Get a list of those with whom we’ve shared information

  • You can ask for a list (accounting) of the times we’ve shared your health information for six years prior to the date you ask, who we shared it with, and why.
  • We will include all the disclosures except for those about treatment, payment, and health care operations, and certain other disclosures (such as any you asked us to make). We’ll provide one accounting a year for free but will charge a reasonable, cost-based fee if you ask for another one within 12 months.

Get a copy of this privacy notice

You can ask for a paper copy of this notice at any time, even if you have agreed to receive the notice electronically. We will provide you with a paper copy promptly.

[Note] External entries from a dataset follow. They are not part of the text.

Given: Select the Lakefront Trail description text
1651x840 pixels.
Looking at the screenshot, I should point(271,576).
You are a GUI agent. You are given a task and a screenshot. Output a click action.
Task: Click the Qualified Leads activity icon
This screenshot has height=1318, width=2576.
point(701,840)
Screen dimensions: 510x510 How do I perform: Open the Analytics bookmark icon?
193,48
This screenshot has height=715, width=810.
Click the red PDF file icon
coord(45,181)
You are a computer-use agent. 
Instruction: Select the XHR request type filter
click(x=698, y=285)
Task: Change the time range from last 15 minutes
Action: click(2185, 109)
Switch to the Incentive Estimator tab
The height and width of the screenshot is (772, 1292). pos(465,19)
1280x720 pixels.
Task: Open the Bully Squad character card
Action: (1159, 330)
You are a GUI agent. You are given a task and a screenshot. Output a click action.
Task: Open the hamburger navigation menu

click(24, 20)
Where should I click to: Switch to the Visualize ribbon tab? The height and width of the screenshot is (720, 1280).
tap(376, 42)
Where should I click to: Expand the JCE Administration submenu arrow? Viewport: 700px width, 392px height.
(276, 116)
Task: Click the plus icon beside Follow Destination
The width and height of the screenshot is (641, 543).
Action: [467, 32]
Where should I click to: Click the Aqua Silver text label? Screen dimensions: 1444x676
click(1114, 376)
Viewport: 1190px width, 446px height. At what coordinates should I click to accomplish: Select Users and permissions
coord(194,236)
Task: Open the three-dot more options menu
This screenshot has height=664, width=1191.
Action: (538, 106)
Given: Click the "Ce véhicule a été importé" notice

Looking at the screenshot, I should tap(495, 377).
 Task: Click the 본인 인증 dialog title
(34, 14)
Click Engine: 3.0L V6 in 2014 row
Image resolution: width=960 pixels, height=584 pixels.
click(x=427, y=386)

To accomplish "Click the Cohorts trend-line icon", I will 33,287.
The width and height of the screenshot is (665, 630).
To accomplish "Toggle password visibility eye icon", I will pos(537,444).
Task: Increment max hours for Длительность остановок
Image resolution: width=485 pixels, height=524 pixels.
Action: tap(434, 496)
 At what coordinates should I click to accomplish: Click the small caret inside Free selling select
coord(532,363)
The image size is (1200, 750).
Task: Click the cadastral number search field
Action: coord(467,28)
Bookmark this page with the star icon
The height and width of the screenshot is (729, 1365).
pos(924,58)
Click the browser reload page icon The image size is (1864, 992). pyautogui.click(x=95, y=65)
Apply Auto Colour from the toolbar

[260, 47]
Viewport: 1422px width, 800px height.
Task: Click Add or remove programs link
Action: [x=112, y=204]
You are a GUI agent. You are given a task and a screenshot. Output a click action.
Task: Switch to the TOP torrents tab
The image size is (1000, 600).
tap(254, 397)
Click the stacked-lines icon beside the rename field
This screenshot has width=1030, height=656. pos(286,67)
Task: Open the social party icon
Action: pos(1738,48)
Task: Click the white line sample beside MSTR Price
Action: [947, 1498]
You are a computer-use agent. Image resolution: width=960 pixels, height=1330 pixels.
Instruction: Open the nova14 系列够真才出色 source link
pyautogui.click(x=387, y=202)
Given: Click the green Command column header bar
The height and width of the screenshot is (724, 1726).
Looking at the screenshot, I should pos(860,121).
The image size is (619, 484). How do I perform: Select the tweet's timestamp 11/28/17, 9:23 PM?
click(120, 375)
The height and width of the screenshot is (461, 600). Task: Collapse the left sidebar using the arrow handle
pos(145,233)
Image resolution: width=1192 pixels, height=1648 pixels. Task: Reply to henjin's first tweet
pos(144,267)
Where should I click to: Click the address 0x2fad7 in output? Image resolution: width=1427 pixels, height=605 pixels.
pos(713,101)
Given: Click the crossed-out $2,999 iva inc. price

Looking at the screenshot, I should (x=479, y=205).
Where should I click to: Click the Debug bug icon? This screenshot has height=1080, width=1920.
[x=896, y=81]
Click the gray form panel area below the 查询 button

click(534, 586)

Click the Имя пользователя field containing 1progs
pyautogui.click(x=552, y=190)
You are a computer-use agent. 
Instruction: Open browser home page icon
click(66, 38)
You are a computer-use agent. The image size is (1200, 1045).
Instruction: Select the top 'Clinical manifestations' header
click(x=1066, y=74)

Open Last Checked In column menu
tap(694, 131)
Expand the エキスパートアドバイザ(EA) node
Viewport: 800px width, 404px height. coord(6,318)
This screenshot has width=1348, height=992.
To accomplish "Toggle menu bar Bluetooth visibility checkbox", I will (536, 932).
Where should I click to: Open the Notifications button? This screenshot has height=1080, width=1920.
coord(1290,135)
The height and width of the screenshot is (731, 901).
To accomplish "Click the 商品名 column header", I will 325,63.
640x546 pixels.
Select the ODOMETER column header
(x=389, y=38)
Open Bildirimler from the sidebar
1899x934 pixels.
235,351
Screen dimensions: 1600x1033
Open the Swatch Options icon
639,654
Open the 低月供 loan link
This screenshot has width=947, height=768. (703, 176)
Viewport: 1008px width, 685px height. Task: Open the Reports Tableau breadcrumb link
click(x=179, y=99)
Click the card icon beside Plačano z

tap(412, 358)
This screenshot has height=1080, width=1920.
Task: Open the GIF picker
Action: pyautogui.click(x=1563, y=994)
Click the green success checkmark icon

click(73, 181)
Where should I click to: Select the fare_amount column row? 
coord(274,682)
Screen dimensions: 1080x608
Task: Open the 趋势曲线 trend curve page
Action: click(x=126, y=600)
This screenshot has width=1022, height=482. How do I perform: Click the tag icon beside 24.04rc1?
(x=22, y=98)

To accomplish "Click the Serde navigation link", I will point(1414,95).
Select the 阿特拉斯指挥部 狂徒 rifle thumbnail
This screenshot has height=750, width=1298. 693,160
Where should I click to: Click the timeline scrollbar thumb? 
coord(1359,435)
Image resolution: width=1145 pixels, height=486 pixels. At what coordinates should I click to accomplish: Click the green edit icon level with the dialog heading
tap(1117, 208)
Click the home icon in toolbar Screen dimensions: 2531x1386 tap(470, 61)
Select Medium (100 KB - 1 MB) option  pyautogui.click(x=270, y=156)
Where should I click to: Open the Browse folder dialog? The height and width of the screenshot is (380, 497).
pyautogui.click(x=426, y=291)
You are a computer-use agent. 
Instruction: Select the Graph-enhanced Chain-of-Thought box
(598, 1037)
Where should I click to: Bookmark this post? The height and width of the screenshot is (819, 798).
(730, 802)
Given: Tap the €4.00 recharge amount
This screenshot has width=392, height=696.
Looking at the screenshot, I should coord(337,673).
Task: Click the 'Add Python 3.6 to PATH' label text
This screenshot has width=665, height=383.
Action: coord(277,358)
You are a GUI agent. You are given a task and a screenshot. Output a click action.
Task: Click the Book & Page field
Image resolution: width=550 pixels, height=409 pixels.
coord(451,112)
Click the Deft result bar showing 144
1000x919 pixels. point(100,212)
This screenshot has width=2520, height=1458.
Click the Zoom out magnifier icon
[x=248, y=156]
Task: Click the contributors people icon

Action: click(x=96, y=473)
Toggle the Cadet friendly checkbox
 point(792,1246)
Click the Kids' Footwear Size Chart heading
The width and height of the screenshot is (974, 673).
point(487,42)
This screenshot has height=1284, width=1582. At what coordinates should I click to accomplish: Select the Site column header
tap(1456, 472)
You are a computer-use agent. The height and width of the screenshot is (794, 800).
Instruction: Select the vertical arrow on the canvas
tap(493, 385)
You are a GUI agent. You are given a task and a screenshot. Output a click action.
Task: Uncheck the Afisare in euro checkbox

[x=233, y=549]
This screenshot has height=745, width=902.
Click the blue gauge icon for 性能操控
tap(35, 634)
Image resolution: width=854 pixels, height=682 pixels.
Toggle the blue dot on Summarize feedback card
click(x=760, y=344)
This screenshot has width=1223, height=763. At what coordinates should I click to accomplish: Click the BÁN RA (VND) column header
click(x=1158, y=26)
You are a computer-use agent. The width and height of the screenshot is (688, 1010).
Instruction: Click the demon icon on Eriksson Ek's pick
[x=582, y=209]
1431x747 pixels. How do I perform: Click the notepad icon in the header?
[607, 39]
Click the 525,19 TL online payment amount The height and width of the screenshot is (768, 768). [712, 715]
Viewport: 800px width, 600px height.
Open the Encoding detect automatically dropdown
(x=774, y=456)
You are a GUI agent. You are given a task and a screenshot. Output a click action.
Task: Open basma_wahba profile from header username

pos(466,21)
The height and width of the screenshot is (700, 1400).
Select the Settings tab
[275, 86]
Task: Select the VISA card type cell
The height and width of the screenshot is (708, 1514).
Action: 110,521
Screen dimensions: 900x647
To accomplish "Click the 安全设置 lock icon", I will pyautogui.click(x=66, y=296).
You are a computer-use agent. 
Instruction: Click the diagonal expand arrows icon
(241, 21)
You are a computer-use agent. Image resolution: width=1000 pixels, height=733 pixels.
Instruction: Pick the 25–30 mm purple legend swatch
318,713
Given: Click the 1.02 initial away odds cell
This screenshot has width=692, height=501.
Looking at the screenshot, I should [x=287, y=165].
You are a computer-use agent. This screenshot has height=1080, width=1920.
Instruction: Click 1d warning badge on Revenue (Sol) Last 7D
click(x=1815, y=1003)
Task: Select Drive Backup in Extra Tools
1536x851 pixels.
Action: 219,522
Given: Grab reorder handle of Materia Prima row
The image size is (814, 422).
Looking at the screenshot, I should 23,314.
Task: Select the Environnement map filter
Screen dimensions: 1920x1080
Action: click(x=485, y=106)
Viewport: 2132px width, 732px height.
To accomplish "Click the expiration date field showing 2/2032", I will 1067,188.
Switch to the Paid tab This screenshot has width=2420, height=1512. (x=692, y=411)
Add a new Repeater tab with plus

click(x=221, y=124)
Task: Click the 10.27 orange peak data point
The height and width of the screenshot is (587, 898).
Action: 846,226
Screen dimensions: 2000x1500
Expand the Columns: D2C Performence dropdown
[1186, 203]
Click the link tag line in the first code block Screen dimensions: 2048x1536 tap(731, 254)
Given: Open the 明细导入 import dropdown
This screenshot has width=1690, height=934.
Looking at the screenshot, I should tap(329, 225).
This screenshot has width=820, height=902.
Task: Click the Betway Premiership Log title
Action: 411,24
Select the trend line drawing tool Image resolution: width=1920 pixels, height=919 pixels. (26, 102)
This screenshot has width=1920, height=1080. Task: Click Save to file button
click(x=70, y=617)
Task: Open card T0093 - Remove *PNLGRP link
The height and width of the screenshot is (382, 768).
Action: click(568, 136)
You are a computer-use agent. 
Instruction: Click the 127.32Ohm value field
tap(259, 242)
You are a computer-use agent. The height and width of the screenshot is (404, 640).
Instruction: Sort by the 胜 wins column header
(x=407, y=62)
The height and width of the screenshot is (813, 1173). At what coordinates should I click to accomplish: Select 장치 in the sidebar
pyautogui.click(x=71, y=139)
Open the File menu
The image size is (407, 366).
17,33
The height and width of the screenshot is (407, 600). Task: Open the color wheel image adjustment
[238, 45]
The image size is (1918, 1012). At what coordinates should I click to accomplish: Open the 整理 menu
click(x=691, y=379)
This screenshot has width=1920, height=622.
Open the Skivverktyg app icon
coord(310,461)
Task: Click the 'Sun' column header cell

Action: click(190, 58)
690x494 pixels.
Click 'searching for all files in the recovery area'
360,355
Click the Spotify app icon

File a complaint if you feel your rights are violated

  • If you believe your privacy rights have been violated you can contact Debbi Bardsley, our Privacy Officer at debbib@ths-wa.org or 206-723-1980, extension 1260.
  • You can file a complaint with the U.S. Department of Health and Human Services Office for Civil Rights by sending a letter to 200 Independence Avenue, S.W., Washington, D.C. 20201, calling 1-877-696-6775, or visiting hhs.gov/ocr/privacy/hipaa/complaints/.
  • We will not retaliate against you for filing a complaint.

Our Responsibilities

  • We are required by law to maintain the privacy and security of your protected health information.
  • We will let you know promptly if a breach occurs that may have compromised the privacy or security of your information.
  • We must follow the duties and privacy practices described in this notice and give you a copy of it.
  • We will not use or share your information other than as described here unless you tell us we can in writing. If you tell us we can, you may change your mind at any time. Let us know in writing if you change your mind.

Changes to the Terms of this Notice

We can change the terms of this notice, and the changes will apply to all information we have about you. The new notice will be available upon request, in our office, and on our web site.